Administrative village in Jakarta, Indonesia

Ancol (Antjol, 安恤) is a coastal lowland area located to the east of Kota Tua Jakarta in northern Jakarta, in Indonesia. The coastal lowland stretched from Kota Tua Jakarta to the west and Tanjung Priok to the east. Today, Ancol contains the main beach resort of Jakarta. Taman Impian Jaya Ancol, the largest integrated tourism area in Southeast Asia, is located in Ancol.

Following the independence of Indonesia, Ancol was made one of the administrative village (kelurahan) of Pademangan Subdistrict in North Jakarta. The administrative village Ancol is bounded by Jakarta Bay to the north, Sunda Kelapa harbour to the west and Kali Japat canal to the east.

==Government==
The Administrative Village of Ancol has a postal code of 14430.

==History==
===Pre-colonial period===
The name Ancol refers to a river located around 3 km east of Sunda Kelapa harbour, and the area surrounding it. The mouth of the Ancol river was located where the area of Putri Duyung Cottage now located. The area surrounding the Ancol river was a coastal lowland, characterized with brackish bodies of water, mangrove forests and swamps.

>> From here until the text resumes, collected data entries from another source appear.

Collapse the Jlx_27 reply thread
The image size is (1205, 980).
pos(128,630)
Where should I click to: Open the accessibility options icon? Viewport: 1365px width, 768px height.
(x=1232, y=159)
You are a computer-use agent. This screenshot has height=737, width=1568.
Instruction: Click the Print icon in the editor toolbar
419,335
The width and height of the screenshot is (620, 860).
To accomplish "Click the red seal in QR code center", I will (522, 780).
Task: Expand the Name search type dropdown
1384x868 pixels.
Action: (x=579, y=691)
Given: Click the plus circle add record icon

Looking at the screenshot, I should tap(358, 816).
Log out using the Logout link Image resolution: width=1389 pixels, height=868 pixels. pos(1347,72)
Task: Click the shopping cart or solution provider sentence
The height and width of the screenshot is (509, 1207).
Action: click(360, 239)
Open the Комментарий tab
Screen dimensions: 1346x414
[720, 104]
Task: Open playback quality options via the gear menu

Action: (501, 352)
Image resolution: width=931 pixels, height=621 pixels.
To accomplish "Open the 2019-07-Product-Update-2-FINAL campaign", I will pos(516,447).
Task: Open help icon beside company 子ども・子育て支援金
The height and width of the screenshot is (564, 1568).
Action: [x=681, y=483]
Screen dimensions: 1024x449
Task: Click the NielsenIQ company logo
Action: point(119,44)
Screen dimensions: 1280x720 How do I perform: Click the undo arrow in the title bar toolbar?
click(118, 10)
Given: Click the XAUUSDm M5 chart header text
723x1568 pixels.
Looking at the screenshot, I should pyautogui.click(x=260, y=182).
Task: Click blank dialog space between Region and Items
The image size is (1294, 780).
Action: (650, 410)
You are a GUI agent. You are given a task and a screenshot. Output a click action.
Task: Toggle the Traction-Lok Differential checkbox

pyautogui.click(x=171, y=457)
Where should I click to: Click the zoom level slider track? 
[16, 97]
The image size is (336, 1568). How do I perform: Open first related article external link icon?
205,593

The earliest mention of Ancol was in Koropak 406, a palm leaf manuscript written in the 16th century. It stated the attempt of the Sultanate of Banten, Cirebon, and Demak to siege Sunda Kelapa, and that the area of Ancol is considered one of the strategic place to attack the Sunda Kelapa harbour:

…Disilihan inya ku prebu Surawisesa, iny nu surup ka padaren, kasuran, kadiran, kuwamen. Prangrang lima welas kali hanteu eleh, ngalakukeun bala sariwu. Prangrang ka Kalapa deung Aaria burah. Prangrang ka Tanjung. Prangrang ka Ancol kiyi….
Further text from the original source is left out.